- **Task prompt**
Go through the entries below and pick out every line with "sidebar".

***

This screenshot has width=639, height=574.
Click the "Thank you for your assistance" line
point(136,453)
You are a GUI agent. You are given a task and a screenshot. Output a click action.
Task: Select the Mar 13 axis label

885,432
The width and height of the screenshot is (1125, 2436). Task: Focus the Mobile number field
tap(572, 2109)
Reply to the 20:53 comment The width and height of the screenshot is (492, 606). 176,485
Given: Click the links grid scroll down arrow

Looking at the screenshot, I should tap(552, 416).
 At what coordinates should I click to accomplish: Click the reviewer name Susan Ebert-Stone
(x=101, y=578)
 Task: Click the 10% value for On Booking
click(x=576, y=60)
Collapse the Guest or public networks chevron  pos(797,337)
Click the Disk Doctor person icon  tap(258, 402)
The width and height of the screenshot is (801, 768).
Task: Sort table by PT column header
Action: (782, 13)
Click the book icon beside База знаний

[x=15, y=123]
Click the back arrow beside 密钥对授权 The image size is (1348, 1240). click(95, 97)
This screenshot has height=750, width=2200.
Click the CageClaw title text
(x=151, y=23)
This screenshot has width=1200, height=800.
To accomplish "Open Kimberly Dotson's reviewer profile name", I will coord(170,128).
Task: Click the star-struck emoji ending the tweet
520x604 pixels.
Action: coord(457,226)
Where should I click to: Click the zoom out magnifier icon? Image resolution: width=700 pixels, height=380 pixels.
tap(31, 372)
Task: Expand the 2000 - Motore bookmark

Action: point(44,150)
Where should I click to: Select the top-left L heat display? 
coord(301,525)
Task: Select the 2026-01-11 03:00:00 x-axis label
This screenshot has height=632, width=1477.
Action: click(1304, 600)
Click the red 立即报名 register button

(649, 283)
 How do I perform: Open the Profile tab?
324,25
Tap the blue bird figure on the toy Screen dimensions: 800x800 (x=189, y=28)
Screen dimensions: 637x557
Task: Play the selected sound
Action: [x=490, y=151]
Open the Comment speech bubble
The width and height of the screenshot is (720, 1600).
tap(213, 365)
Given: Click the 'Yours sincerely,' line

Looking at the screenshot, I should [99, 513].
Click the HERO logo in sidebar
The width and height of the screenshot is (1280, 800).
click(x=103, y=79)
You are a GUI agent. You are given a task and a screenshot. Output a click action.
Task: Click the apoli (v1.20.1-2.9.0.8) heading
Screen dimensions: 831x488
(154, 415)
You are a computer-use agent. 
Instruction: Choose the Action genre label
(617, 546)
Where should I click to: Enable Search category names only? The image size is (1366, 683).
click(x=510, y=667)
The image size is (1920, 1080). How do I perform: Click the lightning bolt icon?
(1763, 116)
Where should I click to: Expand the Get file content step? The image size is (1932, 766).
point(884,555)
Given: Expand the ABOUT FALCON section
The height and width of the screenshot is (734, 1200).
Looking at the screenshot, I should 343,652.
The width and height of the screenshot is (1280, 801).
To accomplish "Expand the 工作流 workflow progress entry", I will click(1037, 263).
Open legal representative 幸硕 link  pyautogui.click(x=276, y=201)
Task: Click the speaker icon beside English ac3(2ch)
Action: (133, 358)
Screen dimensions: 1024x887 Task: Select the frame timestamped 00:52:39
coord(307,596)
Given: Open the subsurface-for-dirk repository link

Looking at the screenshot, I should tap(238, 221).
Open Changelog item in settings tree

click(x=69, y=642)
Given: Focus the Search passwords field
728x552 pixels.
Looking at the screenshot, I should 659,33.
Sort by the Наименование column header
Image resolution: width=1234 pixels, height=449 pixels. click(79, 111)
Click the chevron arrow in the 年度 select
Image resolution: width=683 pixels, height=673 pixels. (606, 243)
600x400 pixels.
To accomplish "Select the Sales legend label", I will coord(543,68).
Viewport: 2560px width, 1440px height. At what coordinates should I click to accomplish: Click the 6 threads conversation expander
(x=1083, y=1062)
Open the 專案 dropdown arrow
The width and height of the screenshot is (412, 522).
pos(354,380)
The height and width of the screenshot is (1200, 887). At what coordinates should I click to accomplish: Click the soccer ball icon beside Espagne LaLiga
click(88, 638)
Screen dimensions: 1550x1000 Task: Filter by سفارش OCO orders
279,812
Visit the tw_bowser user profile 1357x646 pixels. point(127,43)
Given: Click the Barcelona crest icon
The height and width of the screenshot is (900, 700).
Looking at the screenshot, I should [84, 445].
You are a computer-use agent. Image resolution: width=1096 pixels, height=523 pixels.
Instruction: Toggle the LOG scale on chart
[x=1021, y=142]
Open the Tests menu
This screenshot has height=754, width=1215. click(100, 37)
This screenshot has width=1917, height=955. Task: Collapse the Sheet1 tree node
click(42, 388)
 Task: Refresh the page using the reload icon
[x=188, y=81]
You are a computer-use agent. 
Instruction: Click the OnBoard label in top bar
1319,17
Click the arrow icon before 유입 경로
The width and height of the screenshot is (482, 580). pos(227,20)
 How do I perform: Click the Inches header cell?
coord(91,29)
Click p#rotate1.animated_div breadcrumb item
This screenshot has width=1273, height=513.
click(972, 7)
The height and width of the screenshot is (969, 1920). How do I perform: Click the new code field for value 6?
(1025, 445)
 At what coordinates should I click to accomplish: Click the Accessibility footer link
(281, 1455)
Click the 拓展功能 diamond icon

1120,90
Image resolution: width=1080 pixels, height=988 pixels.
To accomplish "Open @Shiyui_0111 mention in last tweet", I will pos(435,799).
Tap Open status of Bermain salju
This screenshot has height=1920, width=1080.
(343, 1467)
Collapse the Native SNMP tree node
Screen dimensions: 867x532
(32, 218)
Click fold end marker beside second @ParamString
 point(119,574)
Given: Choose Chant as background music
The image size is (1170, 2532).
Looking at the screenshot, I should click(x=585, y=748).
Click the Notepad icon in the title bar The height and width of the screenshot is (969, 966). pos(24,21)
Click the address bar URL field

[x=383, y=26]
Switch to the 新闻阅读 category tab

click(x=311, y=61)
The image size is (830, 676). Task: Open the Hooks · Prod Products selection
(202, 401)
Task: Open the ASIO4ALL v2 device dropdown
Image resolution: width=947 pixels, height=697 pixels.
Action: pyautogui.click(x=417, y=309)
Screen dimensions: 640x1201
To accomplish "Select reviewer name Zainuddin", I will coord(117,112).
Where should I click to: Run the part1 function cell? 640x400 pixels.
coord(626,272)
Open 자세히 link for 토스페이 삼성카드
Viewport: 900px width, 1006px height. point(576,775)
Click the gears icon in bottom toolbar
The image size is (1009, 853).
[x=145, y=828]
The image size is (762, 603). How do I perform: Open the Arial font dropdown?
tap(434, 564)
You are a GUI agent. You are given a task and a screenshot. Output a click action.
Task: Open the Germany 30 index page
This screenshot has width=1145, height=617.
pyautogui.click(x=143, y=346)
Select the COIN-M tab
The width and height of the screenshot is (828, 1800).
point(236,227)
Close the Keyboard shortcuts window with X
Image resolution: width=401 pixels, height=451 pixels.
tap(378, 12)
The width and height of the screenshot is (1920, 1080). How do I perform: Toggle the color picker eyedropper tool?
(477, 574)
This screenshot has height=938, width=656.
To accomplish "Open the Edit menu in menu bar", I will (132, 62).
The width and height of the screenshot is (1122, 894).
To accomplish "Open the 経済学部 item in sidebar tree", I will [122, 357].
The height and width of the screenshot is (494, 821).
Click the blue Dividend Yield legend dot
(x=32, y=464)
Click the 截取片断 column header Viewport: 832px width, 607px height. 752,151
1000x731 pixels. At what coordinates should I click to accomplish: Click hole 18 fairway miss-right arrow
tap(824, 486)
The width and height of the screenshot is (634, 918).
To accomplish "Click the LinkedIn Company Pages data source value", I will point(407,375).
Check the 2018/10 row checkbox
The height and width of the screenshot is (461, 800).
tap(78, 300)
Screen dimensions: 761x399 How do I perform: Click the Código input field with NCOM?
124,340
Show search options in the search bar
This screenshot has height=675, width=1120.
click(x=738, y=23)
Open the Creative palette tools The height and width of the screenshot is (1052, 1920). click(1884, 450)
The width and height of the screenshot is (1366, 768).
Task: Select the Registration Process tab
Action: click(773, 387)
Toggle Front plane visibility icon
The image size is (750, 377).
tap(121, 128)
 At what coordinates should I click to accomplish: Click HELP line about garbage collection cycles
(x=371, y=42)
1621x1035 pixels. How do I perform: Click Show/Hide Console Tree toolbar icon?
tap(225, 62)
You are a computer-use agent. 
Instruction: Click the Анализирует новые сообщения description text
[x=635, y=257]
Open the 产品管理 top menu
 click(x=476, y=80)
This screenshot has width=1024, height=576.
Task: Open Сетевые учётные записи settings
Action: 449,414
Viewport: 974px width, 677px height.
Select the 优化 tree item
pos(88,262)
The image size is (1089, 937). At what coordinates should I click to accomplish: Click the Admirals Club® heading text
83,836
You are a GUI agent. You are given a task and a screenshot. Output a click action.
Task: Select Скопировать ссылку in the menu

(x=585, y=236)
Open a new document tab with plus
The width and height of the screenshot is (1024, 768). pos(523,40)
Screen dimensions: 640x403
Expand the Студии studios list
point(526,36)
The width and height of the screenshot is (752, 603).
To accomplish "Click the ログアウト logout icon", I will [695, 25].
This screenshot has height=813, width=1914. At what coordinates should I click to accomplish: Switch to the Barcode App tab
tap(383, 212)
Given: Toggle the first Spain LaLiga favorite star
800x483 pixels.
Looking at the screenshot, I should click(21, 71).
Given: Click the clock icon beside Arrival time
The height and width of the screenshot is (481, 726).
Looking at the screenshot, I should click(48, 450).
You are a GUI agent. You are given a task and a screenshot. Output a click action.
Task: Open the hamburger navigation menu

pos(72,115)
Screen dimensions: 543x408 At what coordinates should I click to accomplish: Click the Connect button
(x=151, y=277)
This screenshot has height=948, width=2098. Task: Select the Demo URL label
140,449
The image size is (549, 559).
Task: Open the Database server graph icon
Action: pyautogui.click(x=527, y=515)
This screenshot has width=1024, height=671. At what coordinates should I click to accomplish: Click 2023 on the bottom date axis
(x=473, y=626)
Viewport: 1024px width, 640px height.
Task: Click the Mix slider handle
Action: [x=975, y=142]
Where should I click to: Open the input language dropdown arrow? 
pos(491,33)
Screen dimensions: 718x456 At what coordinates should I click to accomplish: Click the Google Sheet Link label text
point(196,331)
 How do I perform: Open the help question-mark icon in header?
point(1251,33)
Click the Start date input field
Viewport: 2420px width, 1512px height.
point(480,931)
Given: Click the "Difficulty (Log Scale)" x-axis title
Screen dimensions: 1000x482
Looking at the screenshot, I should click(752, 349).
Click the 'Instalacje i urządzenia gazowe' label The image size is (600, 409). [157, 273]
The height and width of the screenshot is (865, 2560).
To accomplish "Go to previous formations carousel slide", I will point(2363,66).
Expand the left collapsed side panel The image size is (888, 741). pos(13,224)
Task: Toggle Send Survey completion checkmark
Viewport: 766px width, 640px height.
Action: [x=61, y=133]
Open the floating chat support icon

***

- **Answer box**
Click the HERO logo in sidebar
To accomplish "Open the 経済学部 item in sidebar tree", I will [122, 357].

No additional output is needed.